### [提示文]

体のしくみとはたらき」 #2 感覚系 – 魂の迷子と、魂の砂漠

感覚系は、「五感」とも呼ばれ、「見る、触れる、味わう、聴く、嗅ぐ」ためのしくみを提供しています。

前回の外皮系は、体と環境との境界を形成するしくみで、乾燥と侵入による二つのアンバランスをお話ししました。

今回の感覚系は、環境からの刺激を感じ、それが何かを知覚するしくみです。

わたしたちは、機能の差こそあれ、誰もが世界を同じように見たり聞いたりしていると思っています。
脳の解釈や感情は人それぞれだけれど、「赤色は赤色、りんごはりんご」と、入ってくる情報は似たり寄ったりだと思い込んでいるかもしれません。
実はそうではなく、五感で受け取る段階で、多くの情報がフィルタリングされています。

五感についてのボディートークの格言は、「人は自分の都合の良いようにしか見聞きしない」。

これが、ケンカや誤解の元。

自己や他者への理解を深めるために、感覚系のはたらきを知ることは、とても大切です。

自分のニーズを知りたい
古い問題を解決したい
何か新しいことをはじめたい
あの人と理解し合いたい

そう願っているにも関わらず、フィルターのかかった小さな鍵穴から世界を見ていないとしたら、すごくもったいないですね
さらに、無意識の状態では、入ってくる感覚に対し、感情が自動的に発動するので、わたしたちはその情報に一喜一憂してしまいます。

### [提供資料]

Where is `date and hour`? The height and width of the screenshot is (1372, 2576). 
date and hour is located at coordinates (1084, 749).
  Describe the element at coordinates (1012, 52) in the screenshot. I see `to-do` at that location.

### [やること]
1. 感覚系についての文章にある「実はそうではなく、五感で受け取る段階で、多くの情報がフィルタリングされています。」という一文を英語に訳すこと。
2. 感覚系についての文章から、「前回の外皮系は、体と環境との」で始まり「これが、ケンカや誤解の元。」で終わる部分をそのまま抜き出すこと。
3. 感覚系についての文章の続きを書くこと。
資料は使わなくてよい。

### [作業の結果]
1. In fact, that is not the case; a great deal of information is filtered out at the stage of being received through the five senses.

2.
前回の外皮系は、体と環境との境界を形成するしくみで、乾燥と侵入による二つのアンバランスをお話ししました。

今回の感覚系は、環境からの刺激を感じ、それが何かを知覚するしくみです。

わたしたちは、機能の差こそあれ、誰もが世界を同じように見たり聞いたりしていると思っています。
脳の解釈や感情は人それぞれだけれど、「赤色は赤色、りんごはりんご」と、入ってくる情報は似たり寄ったりだと思い込んでいるかもしれません。
実はそうではなく、五感で受け取る段階で、多くの情報がフィルタリングされています。

五感についてのボディートークの格言は、「人は自分の都合の良いようにしか見聞きしない」。

これが、ケンカや誤解の元。

3.
境界を侵入された外皮系と同じく、外の世界に圧倒されている状態です。
これを、この記事では「魂の迷子」と名付けました。
反対に、何も入ってこない枯れた状態は、「魂の砂漠」です。

落ち込んでいたり、恐怖にかられていたりすると、エネルギーやインスピレーションが枯渇し、「魂の砂漠」に入り込みます。
今いる環境に慣れきって、飽き飽きしていても、感覚系は鈍ります。それを才能の枯渇のように感じるでしょう。

わたしは微細感覚のためのワークショップを開くのですが、そのときによく「イチローが打席に立つ時の感覚」のエピソードをシェアします。

イチローは、すべての打席で、彼のルーティンとして有名な一連の準備運動をして、ある感覚を呼び出すそうです。

通常、「やる気に満ちた気分」「最高のバッティングができた感覚の記憶」を呼び出すと思うでしょう。
わたしも最初、そう思いましたし、数十人の人に聞いても、正解はありませんでした。

正解は、「オリックス時代のプロ初打席の感覚」を呼び出す。
まさに「初心」ですね。

何の慣れも飽きもなく、相手投手をこうだと決めつけるような判断もなく、ただただ感覚が球場にいっぱいに開かれた状態。

こんな気分を意図的に呼び出すことを知っていたからこそ、何十年も野球を純粋に楽しんでこれたのでしょう。

感覚は、一度コツをつかむと、その設定を呼び出すことができます。
何に感度を上げ、何を遮断し、どんな気分でいるか。

次回の記事は、感覚系についての二つの具体的なセッションやワークの内容をお話しします。
一つは、「魂の迷子」から抜け出すための経路をバランスするセッション。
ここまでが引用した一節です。